Measures of cognitive style included the Children’s Attributional Style Questionnaire (CASQ), the Hopelessness Scale (HS), the Dysfunctional Attitudes Scale (DAS), and the Rosenberg Self-Esteem Scale (RSES). Depressive symptoms were measured using the Center for Epidemiological Studies-Depression Scale (CES-D).
A cross-lagged panel model (Cole & Maxwell, 2003) was used to test whether CBP’s effect on depressive symptoms at post-continuation (9 months) was indirect through improvements in the cognitive style latent factor at the post-acute phase assessment (3 months). Confidence intervals for the indirect effects were calculated using the Monte Carlo method with 50,000 simulations (Preacher & Selig, 2012).
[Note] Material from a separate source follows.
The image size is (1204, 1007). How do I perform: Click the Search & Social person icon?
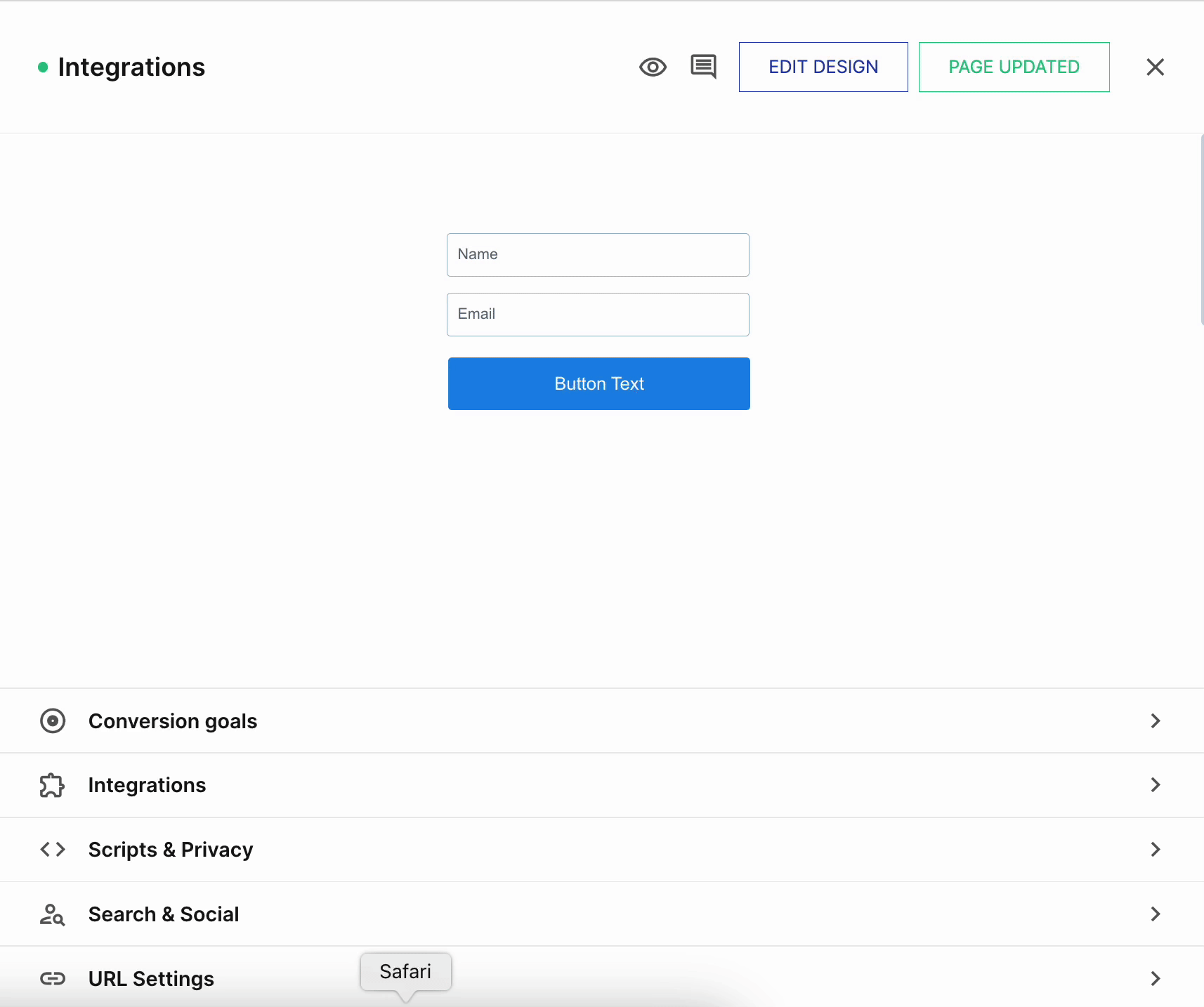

Results and Discussion: Confirmatory factor analyses indicated that a unidimensional conceptualization of cognitive style was acceptable (NNFIs .954-1.00 and RMSEAs .000-.048), and showed strong longitudinal invariance over time. Baseline parental depression moderated the effect of CBP on 3-month levels of cognitive style (path a). Among youth whose parents were not depressed at baseline, there was an indirect effect on 9-month levels of depressive symptoms through 3-month levels of cognitive style: ab=-1.70, 95% CI [-3.71, -0.13]. There was no evidence of an indirect effect among youth whose parents were depressed at baseline, nor evidence of reverse mediation of an indirect effect on cognitive style through depressive symptoms, regardless of parent depression status (RMSEA=.044, NNFI=.962). Thus, the CBP program worked, in part, through changing negative cognitions. Methodological issues regarding moderated mediation using multiple indicators of the mediator will be discussed.